抗炎与抗氧化活性:乙醇损伤显著提升了GES-1细胞中促炎细胞因子(IL-8, IL-1β, TNF-α)和抗炎因子IL-10的水平,同时降低了抗氧化酶(GSH-Px, SOD1)活性和NO水平。人参发酵提取物能以剂量依赖的方式显著抑制这些炎症标志物,并恢复抗氧化指标。高剂量提取物在降低MDA(氧化损伤标志物)积累方面效果最强,超过了阳性对照。这些结果共同证明了发酵人参提取物在保护GES-1细胞免受乙醇损伤方面具有强大的抗炎和抗氧化活性。

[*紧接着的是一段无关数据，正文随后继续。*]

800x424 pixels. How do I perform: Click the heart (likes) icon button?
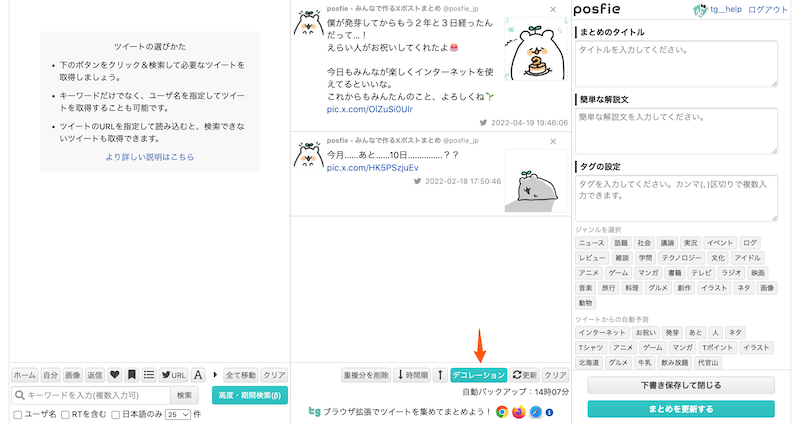(115, 375)
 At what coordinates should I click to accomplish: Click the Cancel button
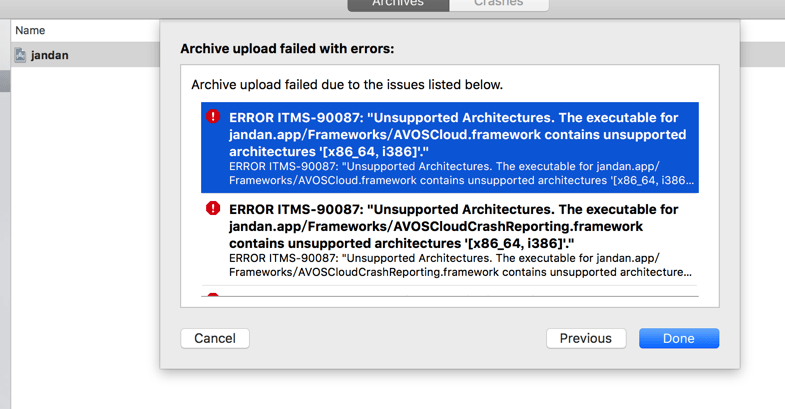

蛋白质表达分析:乙醇损伤显著上调了促凋亡蛋白Bax的表达,下调了抗凋亡蛋白Bcl-2和抗氧化调节因子Nrf2的表达。人参发酵提取物处理能显著逆转这一趋势,以剂量依赖的方式下调Bax并上调Bcl-2和Nrf2>的表达。高剂量提取物在调节这些蛋白表达方面表现出比阳性对照药更强的效力。
4. 讨论
本研究建立并初步优化了一个利用米曲霉对人参进行靶向生物转化的食品级SSF工艺。与通常转化PPD型皂苷的黑曲霉不同,本SSF工艺选择性地重塑了人参皂苷谱,导致PPT型衍生物的显著富集。定量分析显示,标志性皂苷Rf及其苷元PPT的含量分别增加了3.55倍和5.03倍。这种定向化学转化与功能增强直接相关:所得提取物在乙醇诱导的GES-1胃上皮细胞损伤体外模型中表现出显著、剂量依赖性的细胞保护作用。

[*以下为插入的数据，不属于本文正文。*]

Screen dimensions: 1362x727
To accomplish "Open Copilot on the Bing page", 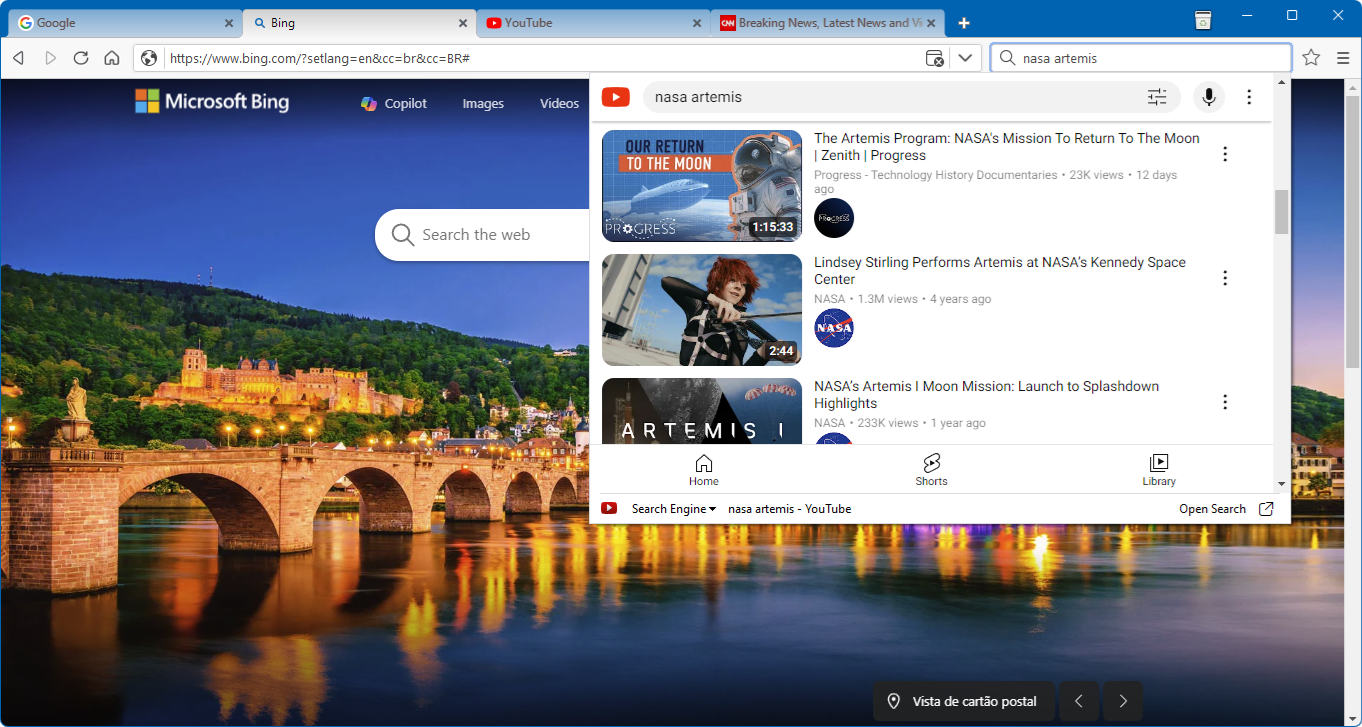I will coord(393,103).
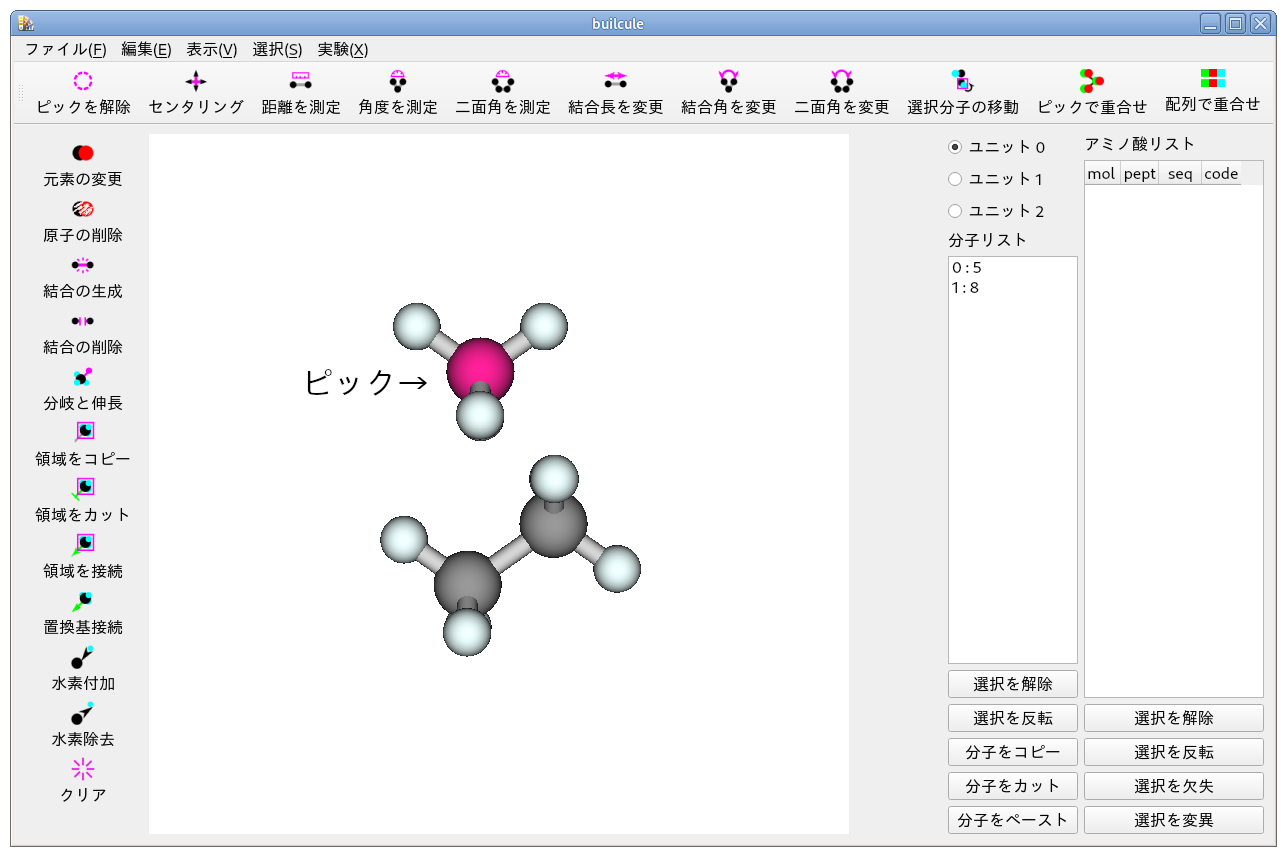
Task: Select the ユニット 0 radio button
Action: pyautogui.click(x=955, y=147)
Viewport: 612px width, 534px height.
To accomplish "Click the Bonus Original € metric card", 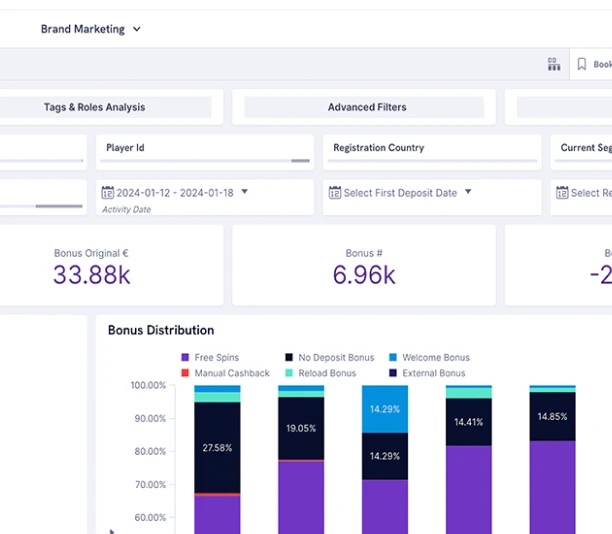I will coord(91,266).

工艺优化发现发酵时间是控制目标皂苷积累的关键因素,含量在第8天左右达到峰值后下降。这种动态曲线可能反映了微生物生长、酶合成和底物可用性之间的阶段性平衡。初始积累阶段可能与真菌生物量的增加以及分泌的水解酶(如β-葡萄糖苷酶、纤维素酶)的协同作用有关,这些酶促进了皂苷从基质中的释放并启动去糖基化。随后的下降表明,在延长发酵后,目标产物可能发生了进一步转化或降解。

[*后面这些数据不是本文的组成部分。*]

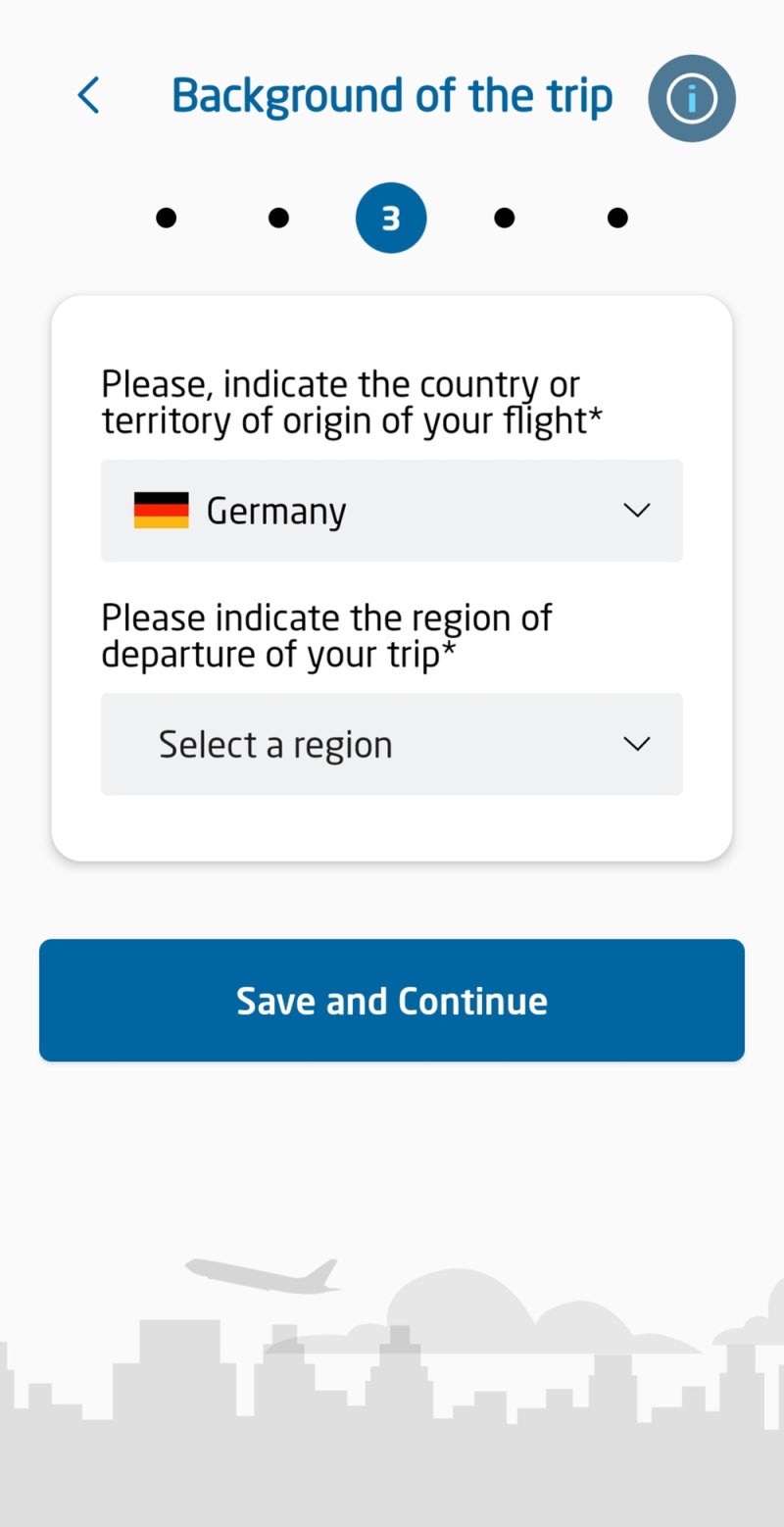Select the fourth step dot
The height and width of the screenshot is (1527, 784).
[504, 218]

代谢物分析支持从Rf经Rh1到PPT的顺序去糖基化途径。值得注意的是,与常用于转化PPD型皂苷的黑曲霉相比,本研究中使用的米曲霉菌株表现出特异性转化PPT型皂苷C-20位糖链的倾向。该途径中的一个关键步骤涉及α-L-阿拉伯吡喃糖苷键的水解,由于该糖苷键固有的稳定性,这通常被认为是人参皂苷生物转化中的限速步骤。本研究中观察到的Rh1向PPT的高效转化表明,在应用的发酵条件下,米曲霉很可能表达了强效的α-L-阿拉伯糖苷酶活性。
5. 结论
本研究建立并初步优化了在所述条件下利用米曲霉对人参进行靶向生物转化的固态发酵系统。UPLC-QTOF-MS/MS分析揭示了几种高价值稀有皂苷的富集,且有证据表明人参标志物Rf向原人参三醇(PPT)转化。发酵提取物在体外显示出增强的生物活性,且在测试浓度范围内对GES-1细胞无观察到的细胞毒性。这些发现支持了米曲霉介导的SSF作为生产高价值人参原料途径的潜力。然而,在作为营养保健食品应用之前,仍需进一步工作以验证相关的酶学机制,进行全面的安全性和霉菌毒素筛查,并在适当的动物模型中确认其功效和安全性。